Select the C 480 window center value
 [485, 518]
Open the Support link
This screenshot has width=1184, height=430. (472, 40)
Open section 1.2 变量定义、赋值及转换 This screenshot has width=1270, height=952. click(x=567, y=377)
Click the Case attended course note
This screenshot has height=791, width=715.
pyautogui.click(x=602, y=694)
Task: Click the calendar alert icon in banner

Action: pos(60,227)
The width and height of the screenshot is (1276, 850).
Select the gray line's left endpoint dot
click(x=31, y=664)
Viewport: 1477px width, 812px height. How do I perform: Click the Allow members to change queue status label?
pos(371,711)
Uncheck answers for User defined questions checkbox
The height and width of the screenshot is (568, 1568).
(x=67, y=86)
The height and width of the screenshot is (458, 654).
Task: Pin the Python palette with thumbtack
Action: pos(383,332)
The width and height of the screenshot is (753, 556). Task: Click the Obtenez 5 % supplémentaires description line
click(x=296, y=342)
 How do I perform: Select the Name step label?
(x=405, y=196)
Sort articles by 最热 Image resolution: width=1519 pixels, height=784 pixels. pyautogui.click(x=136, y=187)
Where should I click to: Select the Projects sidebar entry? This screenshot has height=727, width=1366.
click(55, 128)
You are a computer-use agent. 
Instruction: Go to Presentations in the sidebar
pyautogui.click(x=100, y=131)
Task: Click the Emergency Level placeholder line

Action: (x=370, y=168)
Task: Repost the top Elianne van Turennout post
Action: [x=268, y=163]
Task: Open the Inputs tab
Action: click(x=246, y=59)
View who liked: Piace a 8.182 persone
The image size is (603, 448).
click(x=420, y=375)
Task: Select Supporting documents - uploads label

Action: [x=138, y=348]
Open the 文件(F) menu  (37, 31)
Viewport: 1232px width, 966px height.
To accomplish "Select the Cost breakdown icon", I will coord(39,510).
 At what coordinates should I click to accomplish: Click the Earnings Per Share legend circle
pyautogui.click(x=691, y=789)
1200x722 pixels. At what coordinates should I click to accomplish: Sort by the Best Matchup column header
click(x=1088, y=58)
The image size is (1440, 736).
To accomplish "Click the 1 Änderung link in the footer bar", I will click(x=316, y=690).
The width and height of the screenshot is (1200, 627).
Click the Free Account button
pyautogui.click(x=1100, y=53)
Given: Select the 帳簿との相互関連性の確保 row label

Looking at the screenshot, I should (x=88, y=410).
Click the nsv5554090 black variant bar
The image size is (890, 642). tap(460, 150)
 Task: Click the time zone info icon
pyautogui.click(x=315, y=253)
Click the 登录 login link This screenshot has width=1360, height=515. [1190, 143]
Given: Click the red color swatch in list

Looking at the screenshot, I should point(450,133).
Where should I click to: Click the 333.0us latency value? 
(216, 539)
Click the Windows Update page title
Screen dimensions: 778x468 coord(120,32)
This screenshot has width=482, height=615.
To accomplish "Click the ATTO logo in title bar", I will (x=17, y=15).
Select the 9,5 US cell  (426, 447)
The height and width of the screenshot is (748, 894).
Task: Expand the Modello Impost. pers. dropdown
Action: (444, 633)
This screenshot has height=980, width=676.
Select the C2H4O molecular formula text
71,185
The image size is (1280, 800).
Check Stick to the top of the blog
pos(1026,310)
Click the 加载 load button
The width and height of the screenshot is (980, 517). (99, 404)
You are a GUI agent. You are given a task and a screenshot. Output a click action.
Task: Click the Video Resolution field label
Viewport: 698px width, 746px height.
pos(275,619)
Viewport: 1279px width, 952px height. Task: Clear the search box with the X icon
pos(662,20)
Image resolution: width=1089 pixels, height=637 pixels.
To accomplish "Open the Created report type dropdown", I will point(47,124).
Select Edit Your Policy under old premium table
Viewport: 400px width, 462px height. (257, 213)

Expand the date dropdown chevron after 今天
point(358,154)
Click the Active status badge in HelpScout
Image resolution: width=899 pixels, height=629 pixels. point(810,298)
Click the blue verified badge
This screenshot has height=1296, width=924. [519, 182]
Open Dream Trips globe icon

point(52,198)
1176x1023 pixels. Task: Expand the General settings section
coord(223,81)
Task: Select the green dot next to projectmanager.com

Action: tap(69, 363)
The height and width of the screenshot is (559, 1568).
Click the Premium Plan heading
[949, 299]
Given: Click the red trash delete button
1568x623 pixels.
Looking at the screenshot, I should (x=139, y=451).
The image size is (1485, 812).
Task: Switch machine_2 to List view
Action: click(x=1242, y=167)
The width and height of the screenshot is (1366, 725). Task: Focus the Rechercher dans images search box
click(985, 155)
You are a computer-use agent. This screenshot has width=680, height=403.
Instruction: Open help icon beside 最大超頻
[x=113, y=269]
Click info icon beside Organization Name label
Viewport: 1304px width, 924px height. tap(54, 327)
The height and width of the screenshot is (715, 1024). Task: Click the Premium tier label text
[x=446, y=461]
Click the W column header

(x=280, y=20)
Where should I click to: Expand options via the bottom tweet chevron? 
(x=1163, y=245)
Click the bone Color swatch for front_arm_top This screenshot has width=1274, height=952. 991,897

....

An exact copy of the entries from the line containing "Open Dream Trips globe icon" through the last line is the expected answer.

» **RESULT OF THIS EXERCISE**
Open Dream Trips globe icon

point(52,198)
1176x1023 pixels. Task: Expand the General settings section
coord(223,81)
Task: Select the green dot next to projectmanager.com

Action: tap(69, 363)
The height and width of the screenshot is (559, 1568).
Click the Premium Plan heading
[949, 299]
Given: Click the red trash delete button
1568x623 pixels.
Looking at the screenshot, I should (x=139, y=451).
The image size is (1485, 812).
Task: Switch machine_2 to List view
Action: click(x=1242, y=167)
The width and height of the screenshot is (1366, 725). Task: Focus the Rechercher dans images search box
click(985, 155)
You are a computer-use agent. This screenshot has width=680, height=403.
Instruction: Open help icon beside 最大超頻
[x=113, y=269]
Click info icon beside Organization Name label
Viewport: 1304px width, 924px height. tap(54, 327)
The height and width of the screenshot is (715, 1024). Task: Click the Premium tier label text
[x=446, y=461]
Click the W column header

(x=280, y=20)
Where should I click to: Expand options via the bottom tweet chevron? 
(x=1163, y=245)
Click the bone Color swatch for front_arm_top This screenshot has width=1274, height=952. 991,897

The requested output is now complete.